Currently, however, one of the biggest barriers beyond access is payer challenges, Mahmoudjafari explained.
“Single case agreements are not going to be tenable long term as we make sure that more patients are able to receive these therapies,” Mahmoudjafari said. “They take time from an institutional perspective, and it's just not going to be sustainable. Then, what we're working toward is the Center of Excellence model. On the one hand, that sounds wonderful, but on the other hand, it can cause issues with access because of distance between centers of excellence and patients, which may require a patient to travel rather than going to their home organization.”
Additionally, another challenge is bundled reimbursement models, which can significantly vary, Mahmoudjafari explained. However, there is a lot of activity on the horizon looking to mitigate some of these challenges. “Those include risk management approaches, and you'll see more risk management and outcomes-based agreements from what we've seen with the gene therapies,” Mahmoudjafari said. “I really would love to have more outcome-based agreements with some type of warranty that these products will work, maybe with some annuity-based contracts, and lots of contract negotiations.”
Additionally, there may be an increased role for specialty pharmacies in the cell and gene therapy space. “It's very new. So, we'll see what the potential challenges are [that arise] related to this,” Mahmoudjafari said.

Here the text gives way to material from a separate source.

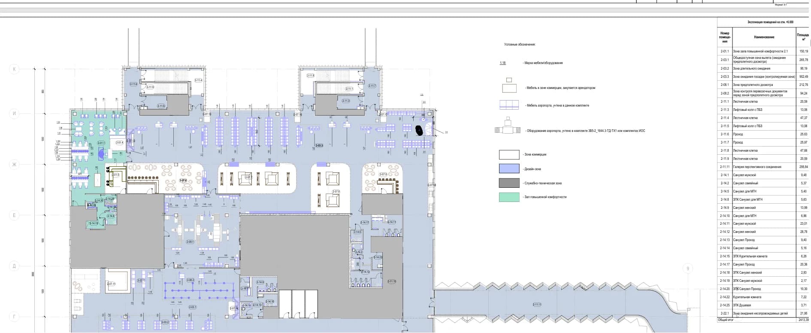Click the white 'Зона коммерции' legend swatch
Screen dimensions: 811x333
coord(509,155)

When it comes to ensuring appropriate access, Mahmoudjafari explained that the typical statistic discussed for patients with lymphoma is that only 2 out of 10 patients have access to cell therapies, which have moved up to the second line of care.

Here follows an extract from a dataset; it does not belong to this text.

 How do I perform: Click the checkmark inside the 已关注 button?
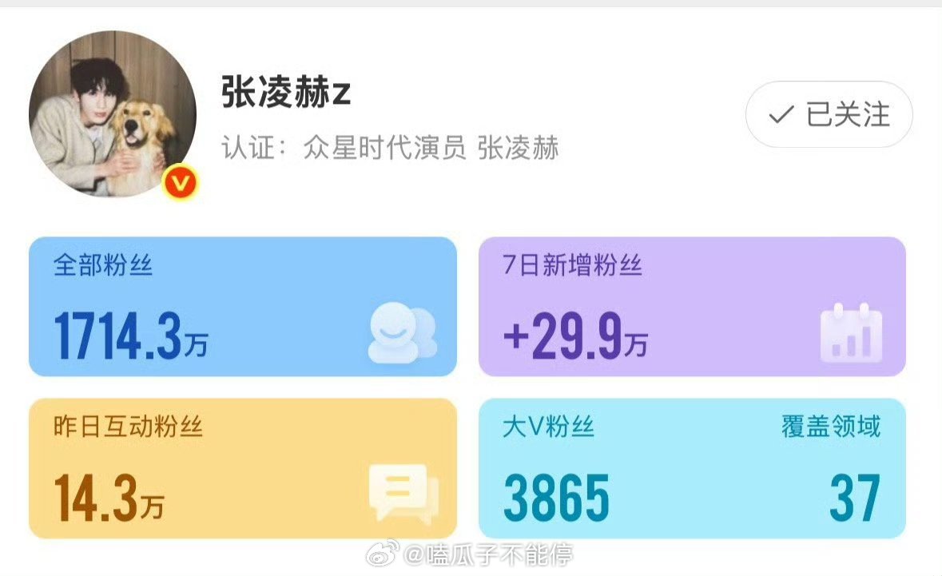tap(777, 115)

“That [rate of access] is just not good enough,” Mahmoudjafari said. “Impeding access causes these preventable delays, which prevents eligible patients from receiving the best possible outcome. We know that there are sociodemographic factors that are associated with this, and potentially disparities in our patient outcomes. Again, there's a lot that goes into ensuring appropriate access and affordability, and we have a lot of work to do when it comes to education and training.”
REFERENCE
Mahmoudjafari Z. Springboarding Excellence: Cultivating Innovative Solutions in Cellular Therapy. Oncology Pharmacists Connect; June 20-21; Austin, Texas.